Hydrophobicity is perceived to be one of the essential physicochemical properties that effects how a compound interacts with lipids and permeates cell membranes which is why the structure-activity patterns detected in this study are a solid foundation for more accurate predictions of HT lipid affinities and interactions than were possible with prior knowledge. Based on the different structural comparisons, the following features were determined to be the most dominant factors regarding the hydrophobicity of monomeric HTs (Figure 6). The number of free galloyl groups is the most dominant single factor that increases the hydrophobicity whether the HT is monomeric/oligomeric or cyclic/acyclic. Similarly having a DHHDP group increases the hydrophobicity of a compound more than having a modified DHHDP group and having either one of these increases the hydrophobicity more than having an HHDP group. The difference between the (S) and (R) configurations of HHDP groups effects on hydrophobicity was not possible to determine with the current structures available. HTs that were glucopyranose based had mainly higher hydrophobicities than C-glycosidic ones possibly due to the very rigid geometries many of these C-glycosidic ETs have compared to the more flexible ones witnessed in glucopyranose ETs. Within the glucopyranose-based ETs, the ones having the energetically unfavorable 1C4 configuration generally had higher hydrophobicities than the ETs with 4C1 glucopyranose cores, but this feature was not as significant as the number of free galloyl groups. The substitution of the anomeric position of the polyol glucose also proved to be an important factor in both the glucopyranose-based and C-glycosidic ETs. In glucopyranose-based HTs, simply having a galloyl in the anomeric position rather than in any other position increased the hydrophobicity comparatively more and, in the C-glycosidic ETs, the α-anomer proved to be more hydrophobic than the corresponding β-anomer. The results achieved here provide predictions as to which types of HT structures are more hydrophobic and thus more likely to interact efficiently for example with lipid membranes.

Figure 6

Graphic example of the effects of structural groups and the conformation of the polyol glucose of different hydrolysable tannins on the hydrophobicity. DHHDP = dehydrohexahydroxydiphenoyl, HHDP = hexahydroxydiphenoyl. R can be for instance hydrogen, hydroxyl, galloyl, HHDP or other ET substitute group.

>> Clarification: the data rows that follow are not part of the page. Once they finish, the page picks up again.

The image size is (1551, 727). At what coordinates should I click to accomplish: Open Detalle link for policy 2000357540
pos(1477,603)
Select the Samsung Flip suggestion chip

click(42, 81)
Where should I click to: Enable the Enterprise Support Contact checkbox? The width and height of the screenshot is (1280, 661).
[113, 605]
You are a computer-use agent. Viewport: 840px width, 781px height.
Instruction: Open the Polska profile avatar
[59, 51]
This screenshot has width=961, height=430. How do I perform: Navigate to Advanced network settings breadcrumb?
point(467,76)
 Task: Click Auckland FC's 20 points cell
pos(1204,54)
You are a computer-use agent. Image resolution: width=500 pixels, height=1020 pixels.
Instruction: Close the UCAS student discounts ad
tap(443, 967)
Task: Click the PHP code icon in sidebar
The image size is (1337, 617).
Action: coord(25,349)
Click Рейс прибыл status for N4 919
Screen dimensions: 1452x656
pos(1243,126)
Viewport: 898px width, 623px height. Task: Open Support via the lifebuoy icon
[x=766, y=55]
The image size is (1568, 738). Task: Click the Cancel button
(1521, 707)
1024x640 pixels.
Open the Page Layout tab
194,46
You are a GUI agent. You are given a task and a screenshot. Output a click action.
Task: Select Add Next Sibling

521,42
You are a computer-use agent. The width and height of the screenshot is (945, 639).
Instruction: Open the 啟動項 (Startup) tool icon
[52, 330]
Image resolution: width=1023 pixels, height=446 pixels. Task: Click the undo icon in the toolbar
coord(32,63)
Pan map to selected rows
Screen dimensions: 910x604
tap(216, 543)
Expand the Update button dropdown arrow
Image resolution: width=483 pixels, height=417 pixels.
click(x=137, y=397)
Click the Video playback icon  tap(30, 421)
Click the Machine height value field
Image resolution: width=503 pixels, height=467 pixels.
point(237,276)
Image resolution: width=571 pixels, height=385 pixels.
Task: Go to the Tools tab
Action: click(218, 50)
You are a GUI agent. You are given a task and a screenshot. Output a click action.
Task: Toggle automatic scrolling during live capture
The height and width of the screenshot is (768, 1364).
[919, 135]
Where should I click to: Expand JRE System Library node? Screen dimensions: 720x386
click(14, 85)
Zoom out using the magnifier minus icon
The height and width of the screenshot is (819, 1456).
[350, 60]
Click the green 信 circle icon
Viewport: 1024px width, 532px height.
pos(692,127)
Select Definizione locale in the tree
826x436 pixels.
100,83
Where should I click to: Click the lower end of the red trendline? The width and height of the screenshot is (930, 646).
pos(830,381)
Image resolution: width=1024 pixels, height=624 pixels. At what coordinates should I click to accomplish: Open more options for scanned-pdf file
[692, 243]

Previously, it has also been hypothesized that the logP of a HT could be used as a predictor of their affinity with proteins [10], but this relation might not be this straight forward in all cases. As an example, most of the monomeric ETs that were shown to possess high or even moderate hydrophobicity in this study have also been respectively shown to possess high or moderate affinity to interact or form insoluble complexes with proteins, i.e., the prediction of logP works [2,3]. However, almost all oligomeric ETs were shown in this study to have relatively low logP values when in Engström et al. many of the same oligomers had much higher capacities to form insoluble complexes with proteins than their monomeric constituents [2]. Nevertheless, ET oligomers that had high logP values also had higher capacities to form insoluble complexes with proteins when compared only to other oligomers. This shows that logP can be used efficiently as a macromolecule affinity predictor within more homogenic compound groups than the whole hydrolysable tannin group like for example treating HT monomers and oligomers separately.